After 35 years, Frederiksberg Records has re-released “The Mocko Jumbie EP” which features original music by the late U.S. Virgin Islands musician and moko jumbie Hugo Leanzo Moolenaar. The decision came after Danish video journalist and music lover, Andreas Vingaard, was exposed to Moolenaar’s music.
Vingaard, who is originally from Denmark, has a fascination with music from the islands. After being introduced to Moolenaar’s music by a friend that is a professional record dealer in Florida, Vingaard jumped into action.

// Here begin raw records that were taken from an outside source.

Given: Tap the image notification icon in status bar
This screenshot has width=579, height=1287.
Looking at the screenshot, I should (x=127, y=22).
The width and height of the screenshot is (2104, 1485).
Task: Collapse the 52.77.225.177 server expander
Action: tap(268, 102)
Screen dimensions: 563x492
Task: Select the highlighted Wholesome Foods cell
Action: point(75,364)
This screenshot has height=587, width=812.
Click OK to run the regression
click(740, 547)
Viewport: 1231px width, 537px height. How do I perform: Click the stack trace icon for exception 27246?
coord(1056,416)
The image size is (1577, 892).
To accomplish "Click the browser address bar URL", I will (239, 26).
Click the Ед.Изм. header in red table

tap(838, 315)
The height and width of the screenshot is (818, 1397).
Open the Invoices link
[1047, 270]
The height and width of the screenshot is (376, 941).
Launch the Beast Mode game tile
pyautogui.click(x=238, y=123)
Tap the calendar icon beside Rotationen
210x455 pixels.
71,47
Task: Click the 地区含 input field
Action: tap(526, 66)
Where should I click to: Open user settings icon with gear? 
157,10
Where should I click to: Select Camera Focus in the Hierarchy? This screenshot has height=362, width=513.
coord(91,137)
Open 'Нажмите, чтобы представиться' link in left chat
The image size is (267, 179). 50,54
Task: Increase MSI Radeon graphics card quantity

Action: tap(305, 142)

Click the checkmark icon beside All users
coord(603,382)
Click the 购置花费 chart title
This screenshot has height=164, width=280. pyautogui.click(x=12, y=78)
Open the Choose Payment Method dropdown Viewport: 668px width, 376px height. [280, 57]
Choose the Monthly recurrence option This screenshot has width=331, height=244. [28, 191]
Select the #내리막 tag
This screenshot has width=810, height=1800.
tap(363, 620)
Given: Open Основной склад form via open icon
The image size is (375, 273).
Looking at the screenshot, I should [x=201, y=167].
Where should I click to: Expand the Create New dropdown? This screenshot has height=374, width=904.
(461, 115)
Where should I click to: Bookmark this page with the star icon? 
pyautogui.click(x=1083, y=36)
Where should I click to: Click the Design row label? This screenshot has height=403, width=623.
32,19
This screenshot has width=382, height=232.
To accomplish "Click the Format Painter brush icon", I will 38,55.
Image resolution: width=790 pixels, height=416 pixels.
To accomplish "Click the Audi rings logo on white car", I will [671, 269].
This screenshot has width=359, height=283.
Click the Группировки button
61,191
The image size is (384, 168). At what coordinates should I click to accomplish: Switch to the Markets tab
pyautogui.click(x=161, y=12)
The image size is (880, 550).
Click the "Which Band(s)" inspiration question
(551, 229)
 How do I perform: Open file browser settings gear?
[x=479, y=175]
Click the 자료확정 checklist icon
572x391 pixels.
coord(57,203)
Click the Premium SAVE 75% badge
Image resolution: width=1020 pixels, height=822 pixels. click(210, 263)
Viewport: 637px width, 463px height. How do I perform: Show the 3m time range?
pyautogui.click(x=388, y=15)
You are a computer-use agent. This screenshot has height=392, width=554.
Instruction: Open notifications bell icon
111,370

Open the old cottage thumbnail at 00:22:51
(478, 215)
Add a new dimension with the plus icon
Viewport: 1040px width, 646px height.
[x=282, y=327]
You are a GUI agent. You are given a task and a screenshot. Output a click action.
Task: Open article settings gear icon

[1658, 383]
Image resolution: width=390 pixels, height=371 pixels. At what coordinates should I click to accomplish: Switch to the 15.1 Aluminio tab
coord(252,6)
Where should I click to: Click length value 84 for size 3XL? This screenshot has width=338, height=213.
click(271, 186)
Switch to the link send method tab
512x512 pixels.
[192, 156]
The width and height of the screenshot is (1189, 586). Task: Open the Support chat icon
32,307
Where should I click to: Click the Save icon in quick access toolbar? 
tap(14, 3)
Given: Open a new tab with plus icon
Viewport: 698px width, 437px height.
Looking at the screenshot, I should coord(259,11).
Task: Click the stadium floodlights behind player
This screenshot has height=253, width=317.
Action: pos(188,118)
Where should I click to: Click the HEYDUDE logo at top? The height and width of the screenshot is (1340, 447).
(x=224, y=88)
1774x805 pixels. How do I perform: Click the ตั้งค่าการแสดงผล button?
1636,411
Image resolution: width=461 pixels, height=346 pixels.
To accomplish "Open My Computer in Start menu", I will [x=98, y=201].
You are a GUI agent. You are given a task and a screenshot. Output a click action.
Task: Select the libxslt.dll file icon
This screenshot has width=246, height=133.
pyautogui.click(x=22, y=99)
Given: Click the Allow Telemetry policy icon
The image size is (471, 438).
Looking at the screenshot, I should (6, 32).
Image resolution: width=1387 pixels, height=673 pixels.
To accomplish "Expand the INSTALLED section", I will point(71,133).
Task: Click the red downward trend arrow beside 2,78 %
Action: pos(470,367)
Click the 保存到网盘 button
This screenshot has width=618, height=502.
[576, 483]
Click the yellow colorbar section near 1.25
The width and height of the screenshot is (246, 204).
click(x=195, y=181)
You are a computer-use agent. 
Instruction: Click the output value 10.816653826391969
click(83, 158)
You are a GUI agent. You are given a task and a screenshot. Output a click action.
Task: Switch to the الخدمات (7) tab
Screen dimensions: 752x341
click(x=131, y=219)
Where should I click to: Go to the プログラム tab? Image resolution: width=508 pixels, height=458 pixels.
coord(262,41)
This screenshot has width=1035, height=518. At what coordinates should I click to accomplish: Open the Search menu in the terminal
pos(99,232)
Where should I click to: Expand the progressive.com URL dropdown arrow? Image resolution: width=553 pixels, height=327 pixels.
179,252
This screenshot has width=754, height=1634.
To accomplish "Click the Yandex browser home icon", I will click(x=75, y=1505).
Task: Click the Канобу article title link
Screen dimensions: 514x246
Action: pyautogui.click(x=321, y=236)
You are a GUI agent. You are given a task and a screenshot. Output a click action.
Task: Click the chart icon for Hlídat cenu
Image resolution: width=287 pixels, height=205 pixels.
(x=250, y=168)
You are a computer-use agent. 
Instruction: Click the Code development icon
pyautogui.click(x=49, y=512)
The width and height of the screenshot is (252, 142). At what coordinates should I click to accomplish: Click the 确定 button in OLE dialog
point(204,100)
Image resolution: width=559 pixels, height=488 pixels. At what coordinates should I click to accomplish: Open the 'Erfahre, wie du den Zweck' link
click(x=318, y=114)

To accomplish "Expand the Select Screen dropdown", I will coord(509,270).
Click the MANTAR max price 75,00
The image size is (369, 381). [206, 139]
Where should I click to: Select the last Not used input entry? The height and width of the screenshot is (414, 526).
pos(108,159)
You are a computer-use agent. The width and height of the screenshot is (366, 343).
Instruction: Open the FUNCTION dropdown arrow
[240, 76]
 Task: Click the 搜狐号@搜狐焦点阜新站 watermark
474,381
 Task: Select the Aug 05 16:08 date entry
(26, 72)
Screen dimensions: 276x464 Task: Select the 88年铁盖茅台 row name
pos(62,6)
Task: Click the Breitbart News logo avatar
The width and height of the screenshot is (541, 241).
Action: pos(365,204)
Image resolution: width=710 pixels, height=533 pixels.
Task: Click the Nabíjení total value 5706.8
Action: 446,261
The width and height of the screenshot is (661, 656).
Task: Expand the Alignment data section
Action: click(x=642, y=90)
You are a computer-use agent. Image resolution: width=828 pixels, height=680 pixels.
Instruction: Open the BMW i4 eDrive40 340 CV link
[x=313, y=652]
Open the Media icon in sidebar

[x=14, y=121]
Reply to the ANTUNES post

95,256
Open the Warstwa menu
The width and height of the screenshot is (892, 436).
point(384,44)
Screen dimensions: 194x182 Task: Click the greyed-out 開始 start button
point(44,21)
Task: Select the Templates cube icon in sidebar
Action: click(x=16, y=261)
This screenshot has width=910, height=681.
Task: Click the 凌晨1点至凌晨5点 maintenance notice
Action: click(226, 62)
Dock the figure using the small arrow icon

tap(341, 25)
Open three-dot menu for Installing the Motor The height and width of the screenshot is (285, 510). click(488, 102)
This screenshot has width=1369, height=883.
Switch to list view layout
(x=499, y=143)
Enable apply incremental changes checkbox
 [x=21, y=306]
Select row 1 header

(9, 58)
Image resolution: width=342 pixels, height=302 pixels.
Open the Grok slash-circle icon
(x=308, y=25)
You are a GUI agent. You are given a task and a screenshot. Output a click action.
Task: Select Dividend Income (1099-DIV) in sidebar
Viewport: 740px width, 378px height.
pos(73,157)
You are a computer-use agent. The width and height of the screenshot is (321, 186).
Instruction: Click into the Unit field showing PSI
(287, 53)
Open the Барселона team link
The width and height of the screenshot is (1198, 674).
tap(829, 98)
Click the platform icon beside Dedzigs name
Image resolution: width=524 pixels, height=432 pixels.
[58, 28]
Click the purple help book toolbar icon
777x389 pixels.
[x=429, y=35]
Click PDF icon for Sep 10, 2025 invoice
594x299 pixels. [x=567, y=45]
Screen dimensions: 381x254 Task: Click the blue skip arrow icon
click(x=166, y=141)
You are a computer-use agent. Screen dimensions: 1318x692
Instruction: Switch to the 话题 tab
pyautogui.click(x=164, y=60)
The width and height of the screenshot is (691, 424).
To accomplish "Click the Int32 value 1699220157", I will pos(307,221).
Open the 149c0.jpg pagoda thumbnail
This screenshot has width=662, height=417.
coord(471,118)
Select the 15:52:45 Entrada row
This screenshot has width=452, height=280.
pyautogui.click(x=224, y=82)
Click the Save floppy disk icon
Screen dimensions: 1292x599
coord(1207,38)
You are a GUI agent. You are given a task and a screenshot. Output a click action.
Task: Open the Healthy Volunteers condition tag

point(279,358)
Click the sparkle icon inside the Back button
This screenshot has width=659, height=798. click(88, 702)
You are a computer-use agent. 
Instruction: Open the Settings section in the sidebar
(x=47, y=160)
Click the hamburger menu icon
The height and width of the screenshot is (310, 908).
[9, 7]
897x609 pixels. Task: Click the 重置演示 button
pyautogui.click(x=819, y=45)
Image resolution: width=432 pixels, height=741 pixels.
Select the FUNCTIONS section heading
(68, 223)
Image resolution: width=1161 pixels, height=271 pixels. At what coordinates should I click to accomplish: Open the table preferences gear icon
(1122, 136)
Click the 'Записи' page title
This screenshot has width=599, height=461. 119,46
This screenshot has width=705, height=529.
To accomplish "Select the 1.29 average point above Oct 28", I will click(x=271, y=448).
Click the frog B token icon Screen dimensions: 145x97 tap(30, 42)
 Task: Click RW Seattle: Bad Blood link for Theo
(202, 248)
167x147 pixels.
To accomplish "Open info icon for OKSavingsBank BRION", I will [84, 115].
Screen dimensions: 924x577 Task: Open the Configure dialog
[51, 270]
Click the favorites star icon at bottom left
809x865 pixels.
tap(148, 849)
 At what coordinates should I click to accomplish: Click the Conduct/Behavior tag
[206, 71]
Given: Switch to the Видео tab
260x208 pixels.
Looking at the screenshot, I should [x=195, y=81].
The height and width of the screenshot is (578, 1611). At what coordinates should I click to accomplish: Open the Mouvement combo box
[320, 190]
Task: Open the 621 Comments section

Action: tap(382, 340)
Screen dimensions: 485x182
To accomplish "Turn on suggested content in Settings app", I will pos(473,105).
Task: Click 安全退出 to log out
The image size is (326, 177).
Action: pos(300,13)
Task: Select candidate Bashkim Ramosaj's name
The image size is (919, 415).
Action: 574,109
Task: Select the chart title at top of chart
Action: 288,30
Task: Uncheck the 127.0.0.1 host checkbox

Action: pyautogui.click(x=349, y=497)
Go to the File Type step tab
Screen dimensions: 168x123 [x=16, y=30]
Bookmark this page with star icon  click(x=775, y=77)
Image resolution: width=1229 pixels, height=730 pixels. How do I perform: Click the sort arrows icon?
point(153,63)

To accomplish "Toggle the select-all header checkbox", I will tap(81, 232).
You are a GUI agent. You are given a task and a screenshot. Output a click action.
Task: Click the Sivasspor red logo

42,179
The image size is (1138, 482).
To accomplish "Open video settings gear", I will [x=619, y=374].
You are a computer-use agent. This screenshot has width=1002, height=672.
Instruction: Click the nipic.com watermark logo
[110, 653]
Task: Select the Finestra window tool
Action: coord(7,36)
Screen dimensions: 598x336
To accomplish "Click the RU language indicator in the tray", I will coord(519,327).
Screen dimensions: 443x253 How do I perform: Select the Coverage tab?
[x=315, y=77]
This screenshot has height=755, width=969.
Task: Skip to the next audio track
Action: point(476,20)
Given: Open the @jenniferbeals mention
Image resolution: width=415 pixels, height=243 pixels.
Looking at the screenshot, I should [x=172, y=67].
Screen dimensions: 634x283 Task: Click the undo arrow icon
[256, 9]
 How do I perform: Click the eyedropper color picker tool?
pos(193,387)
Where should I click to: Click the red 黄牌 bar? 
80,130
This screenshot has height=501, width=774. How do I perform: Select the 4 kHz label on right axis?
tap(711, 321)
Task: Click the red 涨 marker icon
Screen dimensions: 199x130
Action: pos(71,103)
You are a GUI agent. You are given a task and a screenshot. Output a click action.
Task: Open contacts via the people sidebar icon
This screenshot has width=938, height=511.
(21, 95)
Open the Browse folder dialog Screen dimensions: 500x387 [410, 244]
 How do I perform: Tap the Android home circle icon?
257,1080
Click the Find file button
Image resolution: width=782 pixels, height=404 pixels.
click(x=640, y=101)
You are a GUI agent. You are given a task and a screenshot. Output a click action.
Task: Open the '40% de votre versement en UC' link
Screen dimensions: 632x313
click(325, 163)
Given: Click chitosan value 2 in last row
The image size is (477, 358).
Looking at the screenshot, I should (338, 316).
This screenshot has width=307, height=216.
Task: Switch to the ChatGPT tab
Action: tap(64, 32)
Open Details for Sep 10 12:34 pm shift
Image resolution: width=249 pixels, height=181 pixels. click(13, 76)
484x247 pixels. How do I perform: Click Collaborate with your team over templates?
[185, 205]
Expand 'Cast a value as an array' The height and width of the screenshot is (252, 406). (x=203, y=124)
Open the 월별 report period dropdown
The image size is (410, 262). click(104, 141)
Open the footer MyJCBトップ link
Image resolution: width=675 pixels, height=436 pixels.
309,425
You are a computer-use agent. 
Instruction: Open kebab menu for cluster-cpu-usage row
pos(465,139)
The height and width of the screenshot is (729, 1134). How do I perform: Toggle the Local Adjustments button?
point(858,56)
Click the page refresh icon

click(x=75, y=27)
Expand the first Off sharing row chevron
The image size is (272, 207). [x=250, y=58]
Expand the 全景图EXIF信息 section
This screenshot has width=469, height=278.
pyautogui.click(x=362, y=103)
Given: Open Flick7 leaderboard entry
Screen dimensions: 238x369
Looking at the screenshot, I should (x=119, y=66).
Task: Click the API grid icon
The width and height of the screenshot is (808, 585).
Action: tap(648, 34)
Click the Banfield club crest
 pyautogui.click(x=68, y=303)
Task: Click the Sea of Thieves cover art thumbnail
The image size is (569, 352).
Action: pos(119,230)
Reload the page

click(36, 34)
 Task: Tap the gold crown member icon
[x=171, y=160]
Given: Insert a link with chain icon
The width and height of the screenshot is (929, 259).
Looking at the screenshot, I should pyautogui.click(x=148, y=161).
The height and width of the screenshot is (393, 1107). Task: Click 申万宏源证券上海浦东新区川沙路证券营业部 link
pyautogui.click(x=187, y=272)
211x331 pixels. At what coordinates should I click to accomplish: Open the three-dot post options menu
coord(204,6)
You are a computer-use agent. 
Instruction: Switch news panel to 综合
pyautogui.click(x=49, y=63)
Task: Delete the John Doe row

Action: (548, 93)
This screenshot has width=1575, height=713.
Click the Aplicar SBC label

“I immediately thought there was music here that needed a second chance,” he said. Vingaard got in contact with Moolenaar’s family, and the release went into the works.
Frederiksberg Records was founded in 2013 and works with artists that may have gotten a lot of success where they are from, but never got signed to major labels. “It does not mean that the quality of music is not there,” Vingaard said.
The record company has worked with artists from Finland, Sweden, Denmark, Ethiopia and now the U.S. Virgin Islands. The “Mocko Jumbie EP” contains tracks from each of the late Moolenaar’s two releases. After the release of the EP, his music was played on various radio stations including famous DJ Gilles Peterson’s radio show on BBC Radio 6.
Moolenaar was born on St. Thomas, U.S. Virgin Islands on Sept. 23, 1948. He is described by his daughter Natasha Moolenaar as a family man who was a “genuine, positive, hardworking, talented musician and moko jumbie.”
Hugo Moolenaar was the second youngest of eight children and was said to be a born entertainer. After learning how to stilt dance from Alvin “Allie” Paul, his kung-fu-style moves would captivate audiences.
After enlisting in the U.S. Army in 1968, he served in Vietnam until he was severely injured and honorably discharged in 1970. He was awarded a Purple Heart for being wounded while in service, but despite his injuries, Moolenaar continued to perform.
Natasha Moolenaar said that when Vingaard contacted her family she felt honored, proud, and surprised how they found her late father’s music. “He loved being a part of the moko jumbies just like his music,” she said.
Natasha Moolenaar remembered growing up seeing lots of books and notepads that her father would write music in. During their years of courting Hugo Moolenaar’s wife, Juanita Moolenaar, a singer, would perform in his compositions. Later, they got married in 1983 and the entire family would be included in the performances. Natasha Moolenaar recalled how it became a family affair.
His first album, entitled “High, High, High,” referencing the moko jumbie traditions, featured a local horn section. Throughout his career, Hugo performed his second release, “Mocko Jumbie,” on neighboring Caribbean islands, as well as in the United States, and at the 1979 Super Bowl show in Miami, alongside the Grammacks band from Dominica.
After working with the local government in the U.S. Virgin Islands for 32 years, in 2008 Moolenaar retired. On January 25, 2012, he sadly died from cancer.
Natasha Moolenaar wants her father’s legacy to be the work he has done with Virgin Islands culture through the moko jumbies and the messages he left in his music. “I am happy to celebrate my father’s life,” she said.
The “Mocko Jumbie EP” is available on the music streaming service Spotify, and both the vinyl and the digital version is available here. If anyone is interested in submitting old records to Frederiksberg Records you can do so at firstname.lastname@example.org. “Worldwide there are people who are into music and can appreciate it,” said Vingaard.
In the words of the late Hugo Moolenaar: “Peace, love and happiness always.”